Microsoft completed the acquisition of prominent video game publisher Activision Blizzard for over $75 billion in October. In the fiscal second quarter, 11% of revenue flowing into Microsoft, the world’s most valuable public company, was tied to gaming. The Game Pass service that provides access to multiple games now has 34 million subscribers, up from 25 million two years ago, the company said. But the Xbox Series X and Series S consoles, which became available in 2020, have not proven as popular as the Sony PlayStation 5 or the Nintendo Switch.
“We think this is an interesting point in time for us to use what some of the other platforms have right now to help grow our franchises, so we’re going to do that,” Spencer said in the video.
Microsoft declined to identify the titles in question, but Spencer said they won’t be Starfield, a long-awaited game that came out in September, or the forthcoming Indiana Jones and the Great Circle.
Spencer did say two of the four are “community-driven games,” while the other two are smaller titles that weren’t meant to be exclusive to Microsoft’s own systems.
The Verge reported last week that Microsoft was looking into releasing the Indiana Jones game, previously announced for Xbox and Windows, on Sony’s PlayStation 5 in addition to Microsoft’s own console and PC operating system.
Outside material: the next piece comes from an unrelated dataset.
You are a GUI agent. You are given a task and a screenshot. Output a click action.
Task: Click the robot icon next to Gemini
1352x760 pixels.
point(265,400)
The title will come from Bethesda Softworks, a subsidiary of ZeniMax Media, which Microsoft acquired for $8 billion in 2021.
Many Xbox fans expressed frustration on social media, speculating that Microsoft will give up trying to keep exclusive games on its console in the future. Without special content that can’t be played elsewhere, some argued, there would be less of a reason to keep investing in Xbox hardware and software.
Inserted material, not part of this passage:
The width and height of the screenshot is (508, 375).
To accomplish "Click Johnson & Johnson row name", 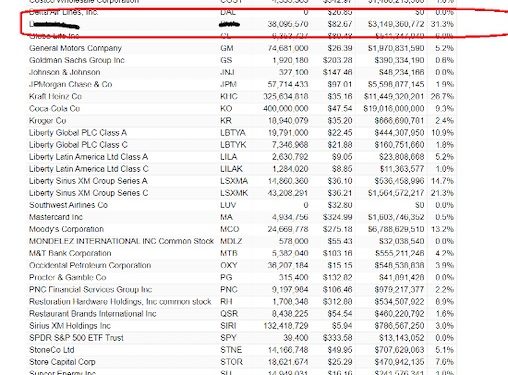I will pyautogui.click(x=64, y=72).
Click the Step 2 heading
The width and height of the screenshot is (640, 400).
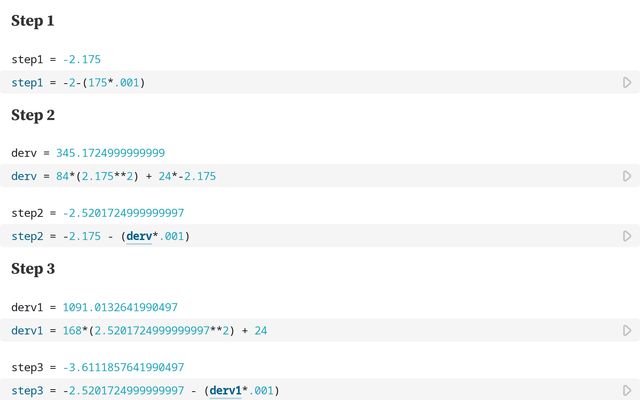(x=33, y=115)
One day after the Verge article was published, Spencer wrote in a post on X, “We’re listening and we hear you. We’ve been planning a business update event for next week, where we look forward to sharing more details with you about our vision for the future of Xbox. Stay tuned.”
Earlier this week, The Verge reported that games such as Hi-Fi Rush, Pentiment and Sea of Thieves would be coming to non-Microsoft consoles.
“I do have a fundamental belief that over the next five or 10 years, exclusive games, the games that are exclusive to one piece of hardware, are going to be a smaller and smaller part of the game industry,” Spencer said during the video appearance.